*** Begin section ***
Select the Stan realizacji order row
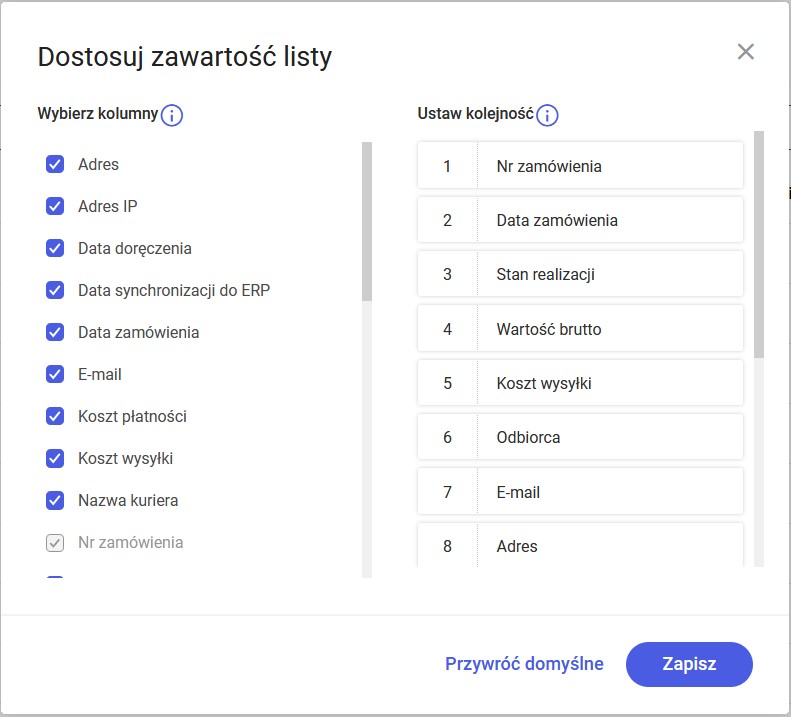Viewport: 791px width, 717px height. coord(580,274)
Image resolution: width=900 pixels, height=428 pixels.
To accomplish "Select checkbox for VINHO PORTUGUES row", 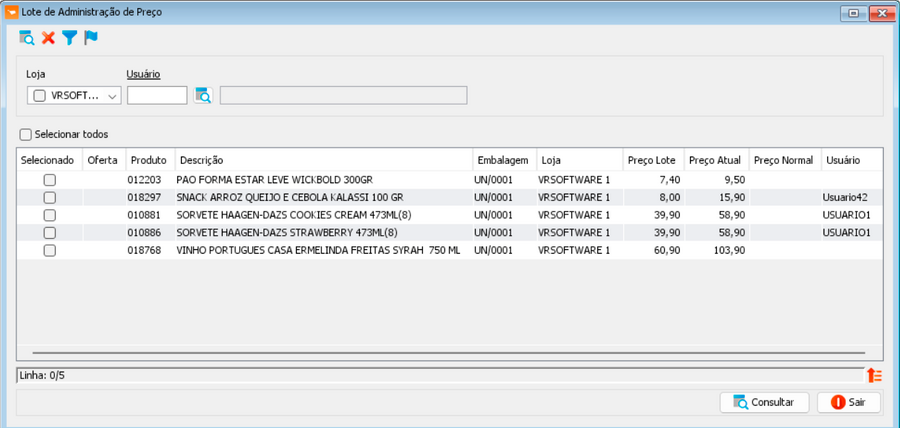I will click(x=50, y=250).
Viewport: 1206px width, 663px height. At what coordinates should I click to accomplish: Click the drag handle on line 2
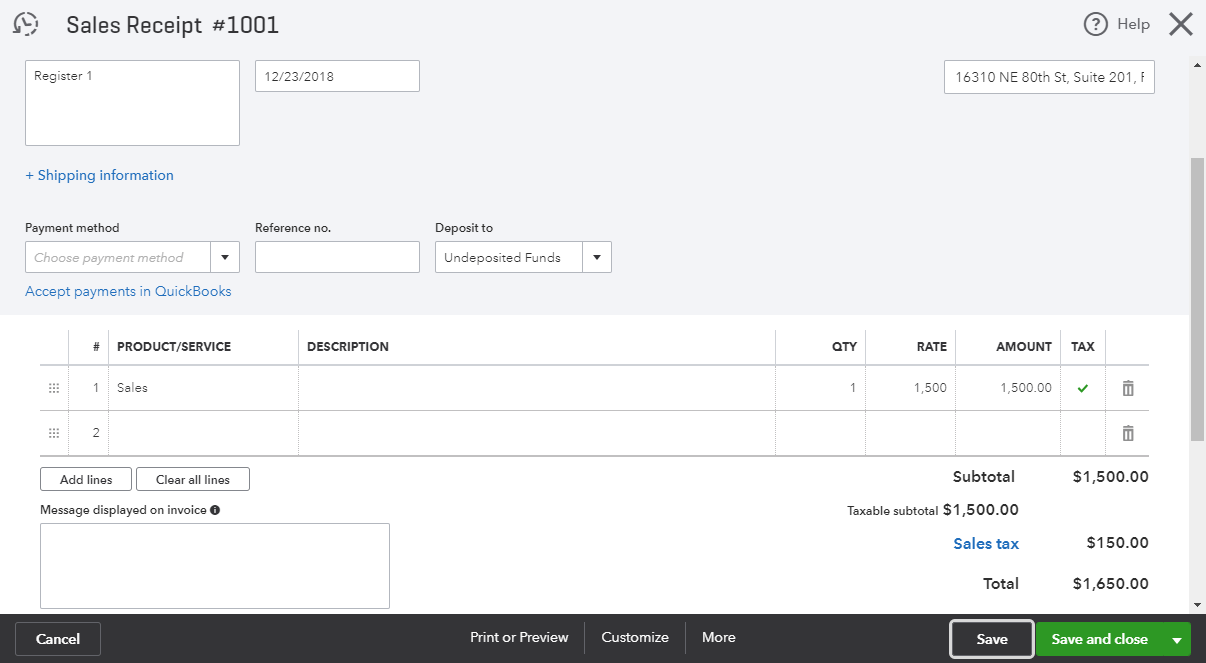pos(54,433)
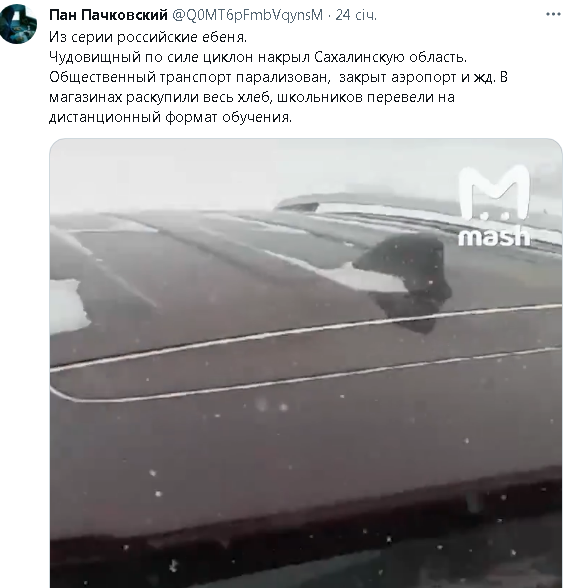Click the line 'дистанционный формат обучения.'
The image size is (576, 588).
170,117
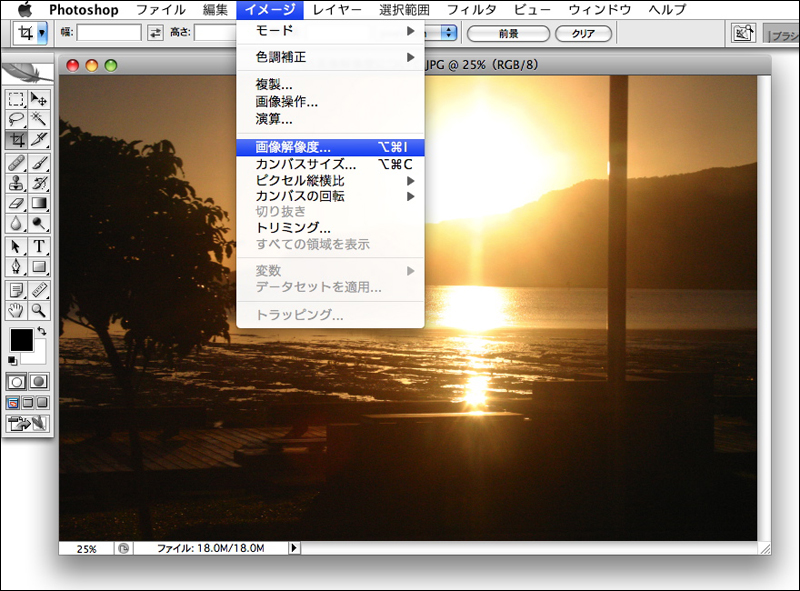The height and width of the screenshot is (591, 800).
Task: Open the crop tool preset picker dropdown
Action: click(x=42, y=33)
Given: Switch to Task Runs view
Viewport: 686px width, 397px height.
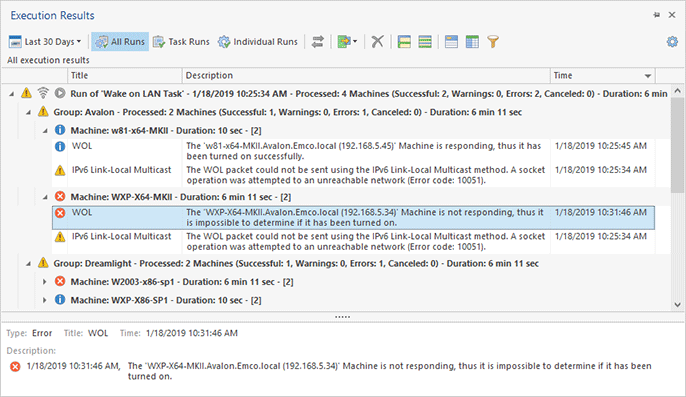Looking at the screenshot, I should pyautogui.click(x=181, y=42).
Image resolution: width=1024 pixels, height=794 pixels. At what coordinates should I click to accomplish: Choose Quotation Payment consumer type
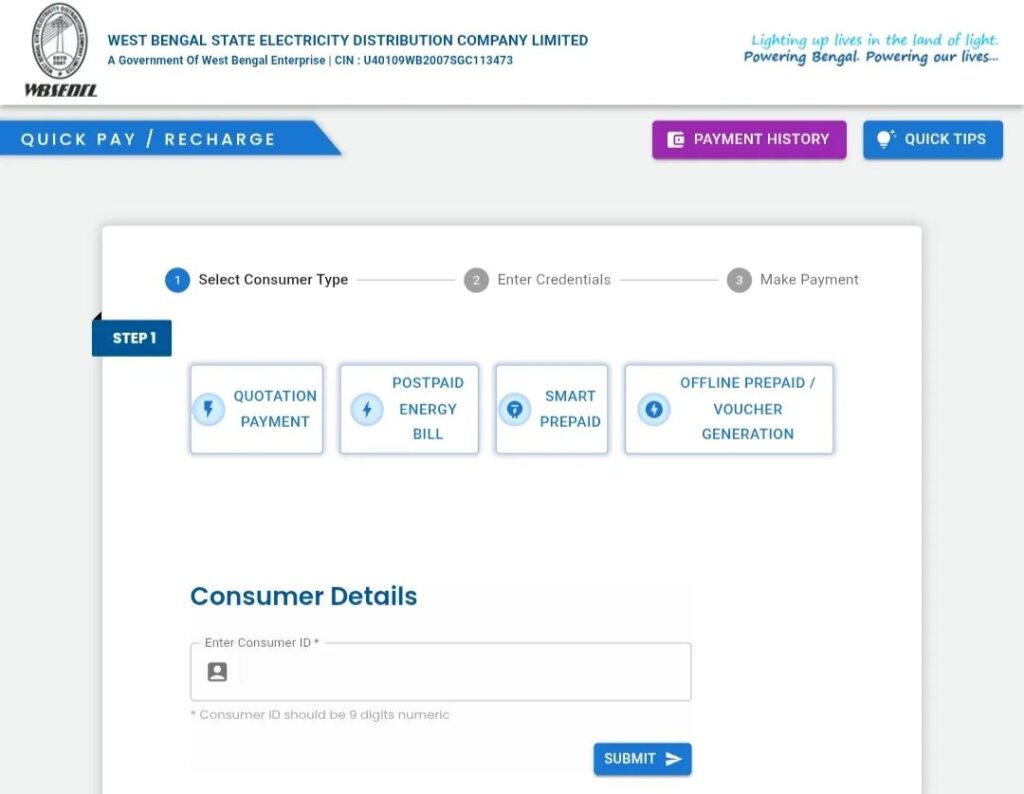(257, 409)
*** End section ***
• **REQUIRED WORK**: Leaving out all pictures, repeat word for word the lines from the one containing "Viewport: 1206px width, 663px" through the final line of the material above.

• **EXERCISE RESPONSE**:
Viewport: 1206px width, 663px height. At what coordinates should I click to accomplish: Click the drag handle on line 2
pos(54,433)
Click the line 'дистанционный формат обучения.'
The image size is (576, 588).
170,117
The height and width of the screenshot is (591, 800).
Task: Open the crop tool preset picker dropdown
Action: click(x=42, y=33)
Given: Switch to Task Runs view
Viewport: 686px width, 397px height.
Looking at the screenshot, I should pyautogui.click(x=181, y=42).
Image resolution: width=1024 pixels, height=794 pixels. At what coordinates should I click to accomplish: Choose Quotation Payment consumer type
(257, 409)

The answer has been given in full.